Dans ce contexte, Bayer mise depuis cinq ans sur une nouvelle approche qui mobilise l’intelligence artificielle (IA) générative. Elle est nommée « Cropkey », que l’on pourrait traduire par « clé des champs » ; une « technologie de rupture », appuie Bayer.
Conception « sur mesure » de nouveaux modes d’actions
Pour créer de nouveaux produits phytosanitaires, l’entreprise avait jusqu’alors une approche de « criblage des molécules ». Autrement dit, l’entreprise testait des milliers de molécules une par une pour trouver la bonne. « Aujourd’hui, on se dirige vers la conception des molécules », indique Mélanie Héroult.
Le principe est simple, et débute avec l'identification d'une protéine spécifique à un pathogène cible. Elle est comparée à une « serrure ». L’IA peut sur cette base concevoir virtuellement (en 3D) une molécule « clé » qui lui est adaptée. En s'associant avec la protéine visée, cette molécule pourra ainsi inhiber le pathogène.
Optimiser la production
Cette approche permettra, selon Bayer, de créer de substances actives avec de nouveaux modes d'action. L'objectif est de développer de nouvelles solutions pour « rompre la résistance », et « répondre aux nouveaux critères de sécurité et de durabilité », indique Mélanie Héroult. L'entreprise considère que les niveaux de sécurité des molécules « Cropkey » sont améliorés par rapport à l'approche classique, car seul l’organisme cible est visé.
Actuellement, une trentaine de molécules issues de l’approche « Cropkey » sont en cours d’évaluation.

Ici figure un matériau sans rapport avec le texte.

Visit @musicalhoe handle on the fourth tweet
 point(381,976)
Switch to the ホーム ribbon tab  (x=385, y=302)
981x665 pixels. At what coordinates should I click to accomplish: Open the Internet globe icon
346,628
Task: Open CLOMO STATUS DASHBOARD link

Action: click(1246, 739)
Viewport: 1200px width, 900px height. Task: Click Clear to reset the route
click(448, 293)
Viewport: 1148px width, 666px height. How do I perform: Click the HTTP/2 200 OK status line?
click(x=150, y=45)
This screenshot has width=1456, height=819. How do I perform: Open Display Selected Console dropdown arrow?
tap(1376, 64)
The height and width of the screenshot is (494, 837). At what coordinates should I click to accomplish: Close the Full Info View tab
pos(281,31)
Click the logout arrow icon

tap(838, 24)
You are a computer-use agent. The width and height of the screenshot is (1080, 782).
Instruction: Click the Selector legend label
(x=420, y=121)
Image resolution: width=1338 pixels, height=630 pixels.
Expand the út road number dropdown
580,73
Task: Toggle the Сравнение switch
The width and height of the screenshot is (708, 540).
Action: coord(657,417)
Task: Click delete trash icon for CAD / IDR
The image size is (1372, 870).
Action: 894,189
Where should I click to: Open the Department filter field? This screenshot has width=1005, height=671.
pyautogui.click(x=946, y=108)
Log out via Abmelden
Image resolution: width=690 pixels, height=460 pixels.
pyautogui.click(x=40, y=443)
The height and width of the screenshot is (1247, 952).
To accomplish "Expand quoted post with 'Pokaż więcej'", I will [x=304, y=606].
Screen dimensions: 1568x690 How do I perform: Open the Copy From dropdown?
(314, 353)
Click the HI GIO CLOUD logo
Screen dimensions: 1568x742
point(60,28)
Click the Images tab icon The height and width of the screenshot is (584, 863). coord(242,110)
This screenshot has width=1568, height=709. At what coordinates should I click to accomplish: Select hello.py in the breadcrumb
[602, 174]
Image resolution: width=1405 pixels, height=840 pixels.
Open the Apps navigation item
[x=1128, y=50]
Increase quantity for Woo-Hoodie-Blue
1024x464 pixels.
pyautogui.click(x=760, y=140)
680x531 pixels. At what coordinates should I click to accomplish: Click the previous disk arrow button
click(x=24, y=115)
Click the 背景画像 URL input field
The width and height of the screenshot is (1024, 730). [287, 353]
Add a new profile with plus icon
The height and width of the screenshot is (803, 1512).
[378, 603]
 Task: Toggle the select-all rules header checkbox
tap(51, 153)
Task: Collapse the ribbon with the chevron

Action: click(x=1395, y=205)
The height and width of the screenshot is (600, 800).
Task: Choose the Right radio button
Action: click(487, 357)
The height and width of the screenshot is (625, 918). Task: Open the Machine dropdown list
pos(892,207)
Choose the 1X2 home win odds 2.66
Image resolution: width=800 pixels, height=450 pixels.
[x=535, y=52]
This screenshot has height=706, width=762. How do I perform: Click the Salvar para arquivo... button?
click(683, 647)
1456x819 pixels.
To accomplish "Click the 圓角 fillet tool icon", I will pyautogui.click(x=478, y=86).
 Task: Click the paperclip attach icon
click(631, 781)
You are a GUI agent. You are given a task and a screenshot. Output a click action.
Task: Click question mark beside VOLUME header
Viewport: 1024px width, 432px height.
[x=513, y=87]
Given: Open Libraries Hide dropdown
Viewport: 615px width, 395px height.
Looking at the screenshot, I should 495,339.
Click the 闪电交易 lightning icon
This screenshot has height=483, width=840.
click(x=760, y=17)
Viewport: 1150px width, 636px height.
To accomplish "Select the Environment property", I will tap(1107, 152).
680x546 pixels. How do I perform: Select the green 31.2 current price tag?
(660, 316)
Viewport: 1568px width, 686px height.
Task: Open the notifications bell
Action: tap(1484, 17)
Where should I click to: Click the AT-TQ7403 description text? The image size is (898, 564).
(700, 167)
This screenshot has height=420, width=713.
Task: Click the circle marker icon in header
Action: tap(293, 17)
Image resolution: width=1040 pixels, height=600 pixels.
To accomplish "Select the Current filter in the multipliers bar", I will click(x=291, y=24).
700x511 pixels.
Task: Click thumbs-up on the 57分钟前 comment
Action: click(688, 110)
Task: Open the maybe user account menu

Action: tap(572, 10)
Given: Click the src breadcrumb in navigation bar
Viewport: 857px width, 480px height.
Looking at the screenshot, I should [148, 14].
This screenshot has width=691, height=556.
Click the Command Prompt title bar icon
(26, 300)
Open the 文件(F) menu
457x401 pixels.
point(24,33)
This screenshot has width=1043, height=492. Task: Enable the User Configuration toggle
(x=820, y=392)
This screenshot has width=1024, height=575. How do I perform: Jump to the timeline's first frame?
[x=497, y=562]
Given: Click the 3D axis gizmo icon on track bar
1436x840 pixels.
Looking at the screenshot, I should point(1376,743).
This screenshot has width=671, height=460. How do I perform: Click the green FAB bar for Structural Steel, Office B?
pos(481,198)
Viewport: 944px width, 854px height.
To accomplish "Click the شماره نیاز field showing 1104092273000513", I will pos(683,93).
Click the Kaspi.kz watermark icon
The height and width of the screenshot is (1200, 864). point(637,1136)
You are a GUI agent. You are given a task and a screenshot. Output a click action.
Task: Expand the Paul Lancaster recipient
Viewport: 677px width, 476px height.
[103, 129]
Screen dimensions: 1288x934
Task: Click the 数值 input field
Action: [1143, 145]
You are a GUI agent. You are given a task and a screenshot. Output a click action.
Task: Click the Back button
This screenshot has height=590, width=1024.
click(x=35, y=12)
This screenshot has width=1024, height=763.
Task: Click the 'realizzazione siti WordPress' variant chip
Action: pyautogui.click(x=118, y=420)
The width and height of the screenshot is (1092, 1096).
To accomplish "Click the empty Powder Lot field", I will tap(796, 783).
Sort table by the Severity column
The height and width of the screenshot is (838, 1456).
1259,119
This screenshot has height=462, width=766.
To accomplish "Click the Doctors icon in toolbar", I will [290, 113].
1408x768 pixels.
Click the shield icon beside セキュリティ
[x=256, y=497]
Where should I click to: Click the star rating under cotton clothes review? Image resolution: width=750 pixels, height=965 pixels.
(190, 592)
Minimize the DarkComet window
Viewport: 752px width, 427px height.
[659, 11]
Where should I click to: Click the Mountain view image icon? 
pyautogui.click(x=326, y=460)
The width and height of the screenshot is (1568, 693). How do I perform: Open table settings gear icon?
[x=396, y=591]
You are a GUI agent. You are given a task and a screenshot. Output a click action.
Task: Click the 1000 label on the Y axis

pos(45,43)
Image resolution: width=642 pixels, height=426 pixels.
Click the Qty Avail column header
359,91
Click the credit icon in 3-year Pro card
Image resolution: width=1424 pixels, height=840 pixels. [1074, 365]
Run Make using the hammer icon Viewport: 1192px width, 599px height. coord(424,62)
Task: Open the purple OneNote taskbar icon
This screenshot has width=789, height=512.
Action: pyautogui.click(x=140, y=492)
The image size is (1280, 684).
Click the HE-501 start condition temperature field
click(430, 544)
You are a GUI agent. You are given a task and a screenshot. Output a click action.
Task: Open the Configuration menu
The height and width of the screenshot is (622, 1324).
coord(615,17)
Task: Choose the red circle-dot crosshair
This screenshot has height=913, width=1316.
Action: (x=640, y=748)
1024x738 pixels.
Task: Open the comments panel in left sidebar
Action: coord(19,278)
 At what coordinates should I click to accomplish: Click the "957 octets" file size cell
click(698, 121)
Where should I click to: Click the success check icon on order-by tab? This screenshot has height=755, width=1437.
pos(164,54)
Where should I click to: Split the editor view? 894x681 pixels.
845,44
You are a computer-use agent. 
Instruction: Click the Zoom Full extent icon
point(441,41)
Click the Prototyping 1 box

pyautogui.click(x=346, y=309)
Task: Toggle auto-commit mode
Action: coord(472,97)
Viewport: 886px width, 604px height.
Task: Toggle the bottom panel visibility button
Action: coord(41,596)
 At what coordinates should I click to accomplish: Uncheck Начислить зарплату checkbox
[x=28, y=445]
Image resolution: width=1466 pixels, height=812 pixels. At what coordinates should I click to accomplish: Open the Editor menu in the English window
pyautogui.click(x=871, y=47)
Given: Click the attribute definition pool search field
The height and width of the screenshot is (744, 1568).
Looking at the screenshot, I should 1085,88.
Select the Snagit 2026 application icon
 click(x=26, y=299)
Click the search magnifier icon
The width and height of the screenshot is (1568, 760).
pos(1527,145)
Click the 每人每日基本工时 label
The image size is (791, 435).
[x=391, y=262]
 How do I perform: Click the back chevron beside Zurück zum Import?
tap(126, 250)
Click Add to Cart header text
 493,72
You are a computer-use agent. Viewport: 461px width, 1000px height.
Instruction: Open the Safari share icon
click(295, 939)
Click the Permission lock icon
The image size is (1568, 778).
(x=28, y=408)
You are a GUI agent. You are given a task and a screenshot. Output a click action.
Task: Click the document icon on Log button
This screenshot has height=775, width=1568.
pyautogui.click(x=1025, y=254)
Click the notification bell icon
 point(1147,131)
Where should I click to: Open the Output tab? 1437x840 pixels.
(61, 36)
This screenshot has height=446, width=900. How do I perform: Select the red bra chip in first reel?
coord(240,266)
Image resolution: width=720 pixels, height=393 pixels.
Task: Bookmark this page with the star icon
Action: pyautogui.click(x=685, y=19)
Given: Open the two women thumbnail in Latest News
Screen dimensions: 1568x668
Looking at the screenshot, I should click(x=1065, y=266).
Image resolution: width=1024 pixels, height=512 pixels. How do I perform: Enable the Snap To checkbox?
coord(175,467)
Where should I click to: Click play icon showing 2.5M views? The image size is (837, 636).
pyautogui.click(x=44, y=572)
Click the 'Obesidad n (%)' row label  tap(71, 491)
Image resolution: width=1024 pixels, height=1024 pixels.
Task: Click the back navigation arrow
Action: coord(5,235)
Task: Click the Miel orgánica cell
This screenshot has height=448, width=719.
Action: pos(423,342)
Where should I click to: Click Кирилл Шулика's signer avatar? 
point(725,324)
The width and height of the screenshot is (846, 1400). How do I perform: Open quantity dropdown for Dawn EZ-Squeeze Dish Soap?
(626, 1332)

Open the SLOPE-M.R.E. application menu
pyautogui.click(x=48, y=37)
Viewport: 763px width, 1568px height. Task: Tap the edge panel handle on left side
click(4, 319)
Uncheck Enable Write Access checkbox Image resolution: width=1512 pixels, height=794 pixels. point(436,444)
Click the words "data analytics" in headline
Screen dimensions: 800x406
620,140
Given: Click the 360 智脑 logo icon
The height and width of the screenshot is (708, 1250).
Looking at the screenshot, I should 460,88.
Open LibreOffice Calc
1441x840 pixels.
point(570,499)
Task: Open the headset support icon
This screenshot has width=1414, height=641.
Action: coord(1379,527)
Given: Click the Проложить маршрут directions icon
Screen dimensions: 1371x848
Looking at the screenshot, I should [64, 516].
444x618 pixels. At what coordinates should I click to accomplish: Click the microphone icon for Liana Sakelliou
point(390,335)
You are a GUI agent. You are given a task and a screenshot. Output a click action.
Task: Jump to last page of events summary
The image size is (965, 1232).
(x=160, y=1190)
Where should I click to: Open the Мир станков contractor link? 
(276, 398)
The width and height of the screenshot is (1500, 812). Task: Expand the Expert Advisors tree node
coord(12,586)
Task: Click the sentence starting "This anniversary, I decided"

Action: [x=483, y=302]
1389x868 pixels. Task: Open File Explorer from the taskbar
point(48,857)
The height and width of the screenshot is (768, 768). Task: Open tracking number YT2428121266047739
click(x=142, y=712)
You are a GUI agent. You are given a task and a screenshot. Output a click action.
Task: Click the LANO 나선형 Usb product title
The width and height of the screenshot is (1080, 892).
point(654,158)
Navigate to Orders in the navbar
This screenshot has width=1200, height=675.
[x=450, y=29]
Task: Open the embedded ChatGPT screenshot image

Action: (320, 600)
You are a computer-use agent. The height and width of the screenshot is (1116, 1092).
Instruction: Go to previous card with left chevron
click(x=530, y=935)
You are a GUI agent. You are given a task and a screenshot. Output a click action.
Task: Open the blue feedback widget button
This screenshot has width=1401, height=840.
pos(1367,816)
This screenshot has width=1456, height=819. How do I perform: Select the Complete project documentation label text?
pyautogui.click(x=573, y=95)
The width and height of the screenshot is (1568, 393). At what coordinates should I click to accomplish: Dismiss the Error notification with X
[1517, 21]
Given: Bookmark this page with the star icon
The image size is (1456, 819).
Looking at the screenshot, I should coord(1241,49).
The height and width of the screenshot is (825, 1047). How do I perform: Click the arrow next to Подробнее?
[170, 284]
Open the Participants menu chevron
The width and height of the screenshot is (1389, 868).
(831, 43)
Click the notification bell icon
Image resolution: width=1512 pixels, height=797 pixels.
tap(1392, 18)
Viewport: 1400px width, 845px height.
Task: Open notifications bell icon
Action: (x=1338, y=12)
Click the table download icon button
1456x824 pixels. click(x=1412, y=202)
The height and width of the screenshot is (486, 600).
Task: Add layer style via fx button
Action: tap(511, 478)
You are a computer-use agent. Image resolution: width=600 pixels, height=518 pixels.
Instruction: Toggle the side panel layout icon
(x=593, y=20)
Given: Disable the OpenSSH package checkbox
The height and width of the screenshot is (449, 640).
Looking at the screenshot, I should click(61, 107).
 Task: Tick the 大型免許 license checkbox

L’une d’entre elles, un herbicide foliaire, devrait sortir sur le marché à la fin de 2028, au Brésil dans un premier temps.
Les outils fonctionnant grâce à l’IA permettent aussi à Bayer d’optimiser les coûts. « La première molécule “Cropkey” a utilisé des données qui ont permis d’optimiser les procédés chimiques pendant la production », indique Mélanie Héroult.
Améliorer le transfert aux champs
En parallèle, Bayer mobilise l’IA pour mieux contrôler le transfert des molécules entre les conditions contrôlées (sous serre) et les champs, et « comprendre les conditions idéales pour une activité maximale », indique Hervé Tossens, responsable de la Life Cycle Managment and Innovation chez Bayer Global.
Selon lui, cette optimisation pourrait permettre de gagner trois ans dans le processus de création d’une nouvelle molécule. Le processus d’homologation, lui, ne changera pas (environ sept ans).
Un « chatbot Convisio »
Bayer intègre également l’IA pour ses supports techniques. Maxime Savry, chef de marché et responsable technique pour la betterave et la pomme de terre, indique avoir exploré la piste d’un « chatbot » (agent conversationnel) pour accompagner le développement de leur approche Convisio (désherbage sur betterave), qui demande un accompagnement technique particulier. L’idée est que l’outil puisse répondre à des questions techniques d'un opérateur (stade d’application, dose…). « Pour l’instant, nous sommes sur un développement interne », indique-t-il, pour vérifier son fonctionnement avant un potentiel déploiement sur le terrain.
Enfin, Bayer mobilise « MyGenAssist », un outil IA interne, pour simplifier la synthèse des centaines de comptes-rendus d’évaluation des variétés de maïs des techniciens. « Cela nous fait gagner un temps assez impressionnant », explique Alice Nolli, chef de marché pour les herbicides sur céréales. Elle note malgré tout que « l’expertise technique sera toujours nécessaire pour relire les données. »
Des essais similaires pour synthétiser des essais herbicides ont été réalisés, mais les résultats ne sont pas encore concluants. « On est au début d’une nouvelle aire, estime Alice Nolli. L’IA est une révolution, comme l’a été internet ou l’arrivée des ordinateurs. »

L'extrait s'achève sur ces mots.